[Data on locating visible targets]
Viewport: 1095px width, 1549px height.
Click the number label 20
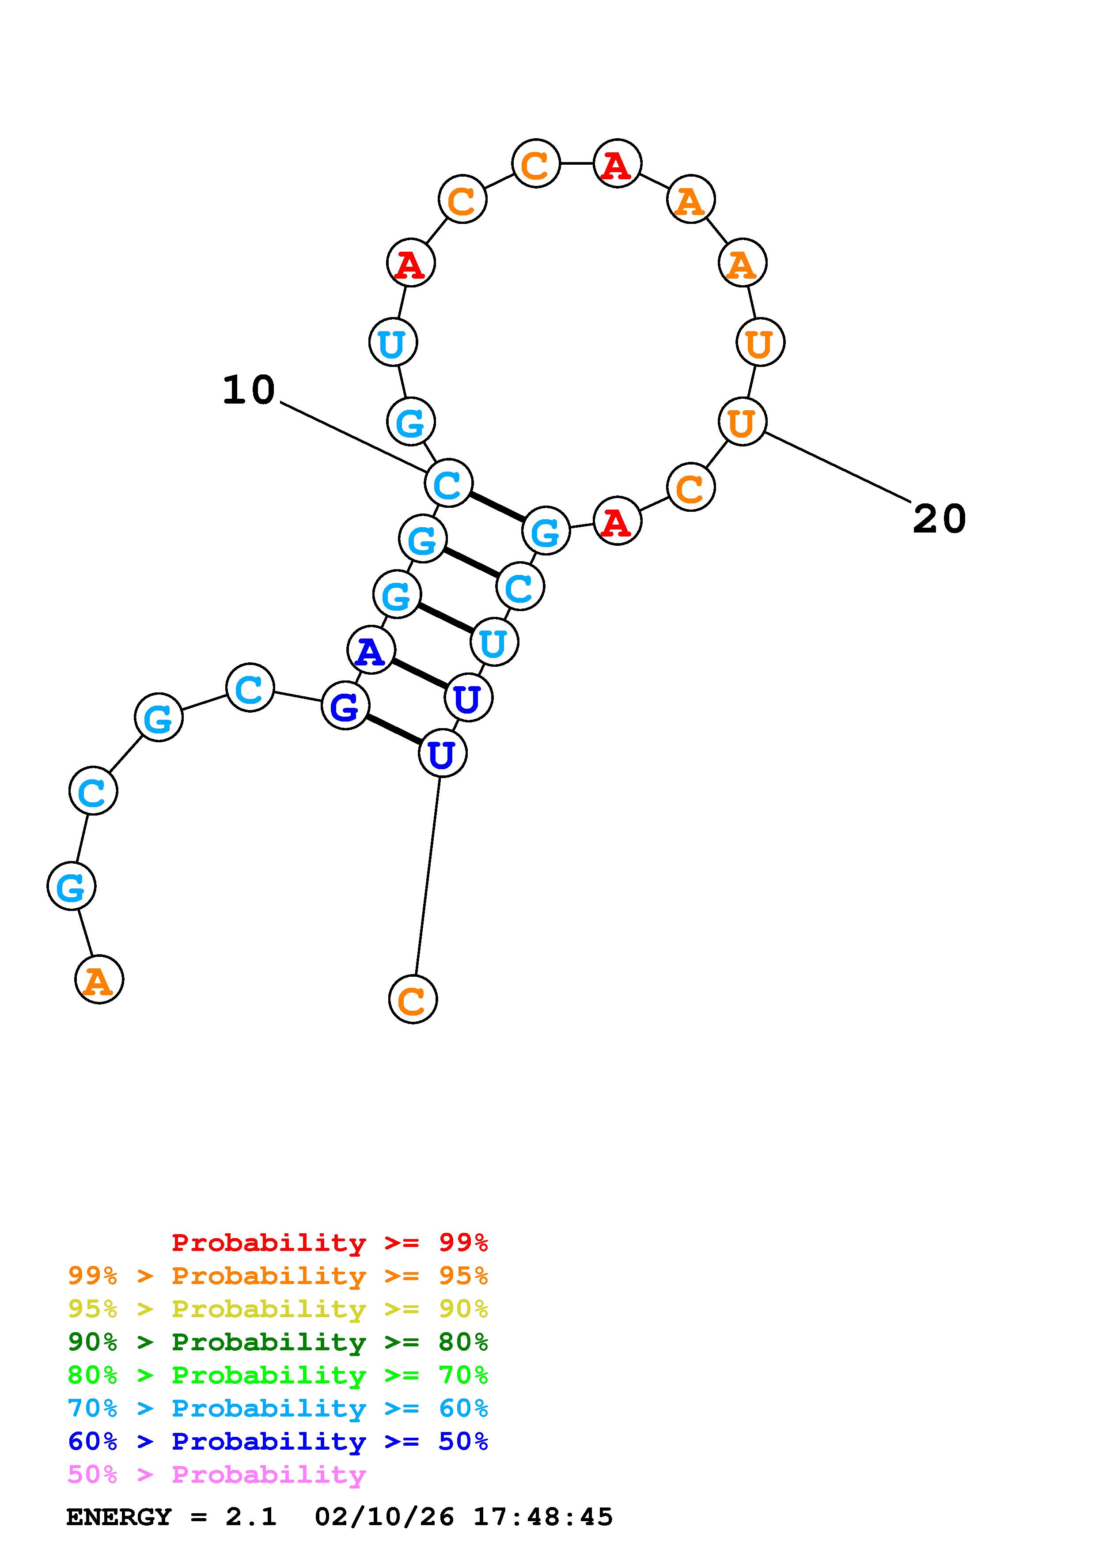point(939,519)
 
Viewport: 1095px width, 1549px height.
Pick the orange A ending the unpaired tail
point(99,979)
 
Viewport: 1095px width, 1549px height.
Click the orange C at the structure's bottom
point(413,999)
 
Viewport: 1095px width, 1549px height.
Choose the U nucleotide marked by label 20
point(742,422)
* * *
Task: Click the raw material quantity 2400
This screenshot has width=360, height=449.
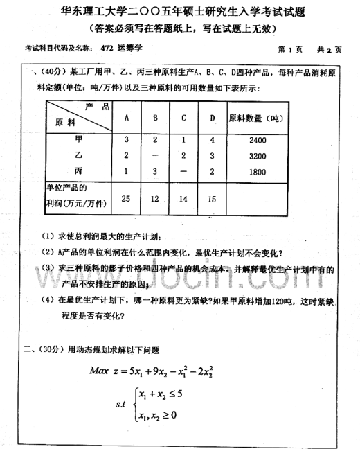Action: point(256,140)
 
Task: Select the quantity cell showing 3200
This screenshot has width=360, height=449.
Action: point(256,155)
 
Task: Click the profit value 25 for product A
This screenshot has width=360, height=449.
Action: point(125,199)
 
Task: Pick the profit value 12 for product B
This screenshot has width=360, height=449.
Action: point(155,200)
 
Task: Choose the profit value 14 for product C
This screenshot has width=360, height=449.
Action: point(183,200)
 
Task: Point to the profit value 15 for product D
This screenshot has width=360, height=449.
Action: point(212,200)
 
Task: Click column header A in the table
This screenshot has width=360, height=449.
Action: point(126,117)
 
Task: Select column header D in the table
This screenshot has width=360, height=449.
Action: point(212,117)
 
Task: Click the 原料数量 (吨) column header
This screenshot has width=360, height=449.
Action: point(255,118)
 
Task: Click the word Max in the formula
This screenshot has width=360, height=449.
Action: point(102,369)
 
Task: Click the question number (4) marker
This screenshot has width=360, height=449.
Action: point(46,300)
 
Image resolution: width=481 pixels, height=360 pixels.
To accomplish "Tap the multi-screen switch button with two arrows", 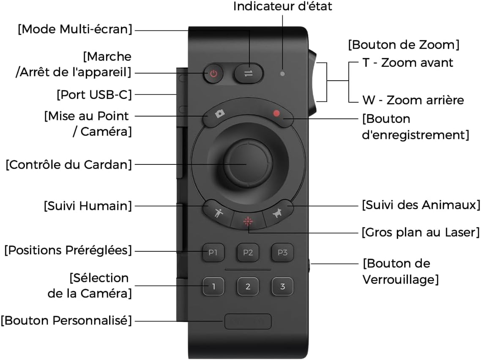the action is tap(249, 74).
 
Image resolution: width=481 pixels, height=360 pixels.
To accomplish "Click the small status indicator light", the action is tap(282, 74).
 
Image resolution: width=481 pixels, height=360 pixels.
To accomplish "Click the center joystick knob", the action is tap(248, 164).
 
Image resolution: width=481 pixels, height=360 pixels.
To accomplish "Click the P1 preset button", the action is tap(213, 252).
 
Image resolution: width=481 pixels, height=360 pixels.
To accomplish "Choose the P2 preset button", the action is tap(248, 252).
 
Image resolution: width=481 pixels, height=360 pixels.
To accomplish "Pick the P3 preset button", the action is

# What to work on:
Copy the lines from the line with "Task: Click the raw material quantity 2400" up to and including the line with "Action: point(125,199)", renaming "quantity" as "amount" wherever it occurs and leaving the pictures out.

# Solved exercise:
Task: Click the raw material amount 2400
This screenshot has width=360, height=449.
Action: point(256,140)
 
Task: Select the amount cell showing 3200
This screenshot has width=360, height=449.
Action: point(256,155)
 
Task: Click the profit value 25 for product A
This screenshot has width=360, height=449.
Action: point(125,199)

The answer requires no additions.